» Work instruction:
From the records, report how many lines hold the word "Enable", with the number as the sole reply.

Extracted data entries:
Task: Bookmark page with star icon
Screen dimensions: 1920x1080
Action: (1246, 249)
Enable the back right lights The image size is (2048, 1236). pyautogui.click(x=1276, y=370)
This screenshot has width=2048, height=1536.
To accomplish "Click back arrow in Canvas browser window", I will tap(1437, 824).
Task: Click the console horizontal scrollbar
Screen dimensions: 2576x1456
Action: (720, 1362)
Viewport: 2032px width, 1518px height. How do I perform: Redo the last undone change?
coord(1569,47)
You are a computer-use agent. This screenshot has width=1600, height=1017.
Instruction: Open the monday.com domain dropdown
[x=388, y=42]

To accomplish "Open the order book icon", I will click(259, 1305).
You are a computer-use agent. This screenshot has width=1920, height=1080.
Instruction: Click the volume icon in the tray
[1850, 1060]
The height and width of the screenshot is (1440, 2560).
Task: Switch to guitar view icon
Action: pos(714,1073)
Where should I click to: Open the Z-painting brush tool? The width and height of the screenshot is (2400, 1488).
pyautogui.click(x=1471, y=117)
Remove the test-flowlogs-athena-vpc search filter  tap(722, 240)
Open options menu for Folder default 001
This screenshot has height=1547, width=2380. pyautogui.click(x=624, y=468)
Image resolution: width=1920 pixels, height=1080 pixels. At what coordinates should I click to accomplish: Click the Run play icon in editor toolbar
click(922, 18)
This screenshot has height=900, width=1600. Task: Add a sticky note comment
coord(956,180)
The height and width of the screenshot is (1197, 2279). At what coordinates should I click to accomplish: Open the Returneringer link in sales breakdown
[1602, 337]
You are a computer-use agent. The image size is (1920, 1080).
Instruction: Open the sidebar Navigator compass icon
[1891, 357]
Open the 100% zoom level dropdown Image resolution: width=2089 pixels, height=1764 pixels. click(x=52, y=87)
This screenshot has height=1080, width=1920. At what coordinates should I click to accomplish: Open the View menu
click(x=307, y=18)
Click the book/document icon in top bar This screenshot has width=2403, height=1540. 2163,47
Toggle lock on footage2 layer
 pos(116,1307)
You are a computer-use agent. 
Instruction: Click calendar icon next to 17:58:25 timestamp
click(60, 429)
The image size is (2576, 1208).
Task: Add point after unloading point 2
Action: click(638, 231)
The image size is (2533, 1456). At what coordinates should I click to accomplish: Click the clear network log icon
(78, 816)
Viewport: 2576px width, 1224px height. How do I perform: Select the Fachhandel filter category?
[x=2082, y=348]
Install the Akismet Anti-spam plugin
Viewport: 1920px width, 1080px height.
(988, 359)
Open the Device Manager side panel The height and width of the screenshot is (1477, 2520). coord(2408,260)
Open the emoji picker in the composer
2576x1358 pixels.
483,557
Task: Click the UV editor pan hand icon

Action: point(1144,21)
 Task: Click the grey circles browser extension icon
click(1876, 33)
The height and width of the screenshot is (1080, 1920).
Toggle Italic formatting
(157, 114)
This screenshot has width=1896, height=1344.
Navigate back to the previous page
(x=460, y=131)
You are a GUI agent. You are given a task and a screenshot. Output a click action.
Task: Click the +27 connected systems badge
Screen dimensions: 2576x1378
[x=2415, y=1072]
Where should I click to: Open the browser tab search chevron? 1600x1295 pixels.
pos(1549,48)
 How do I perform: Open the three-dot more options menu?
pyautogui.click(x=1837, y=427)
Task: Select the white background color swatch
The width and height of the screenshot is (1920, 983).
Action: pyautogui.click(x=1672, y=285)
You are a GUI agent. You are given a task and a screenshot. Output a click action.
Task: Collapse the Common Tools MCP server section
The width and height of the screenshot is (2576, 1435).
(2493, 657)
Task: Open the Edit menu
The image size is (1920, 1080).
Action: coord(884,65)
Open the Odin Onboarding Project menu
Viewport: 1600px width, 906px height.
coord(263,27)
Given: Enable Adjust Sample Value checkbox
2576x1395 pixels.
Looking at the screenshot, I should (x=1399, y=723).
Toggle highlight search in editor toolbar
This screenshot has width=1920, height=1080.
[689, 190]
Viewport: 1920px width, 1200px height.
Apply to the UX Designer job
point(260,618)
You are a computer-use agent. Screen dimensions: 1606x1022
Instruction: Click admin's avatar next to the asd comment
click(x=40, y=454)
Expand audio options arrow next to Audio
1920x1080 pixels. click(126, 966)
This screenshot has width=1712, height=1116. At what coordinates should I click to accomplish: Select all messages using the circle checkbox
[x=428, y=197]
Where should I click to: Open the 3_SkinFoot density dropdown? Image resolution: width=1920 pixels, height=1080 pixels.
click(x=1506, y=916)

» Output:
2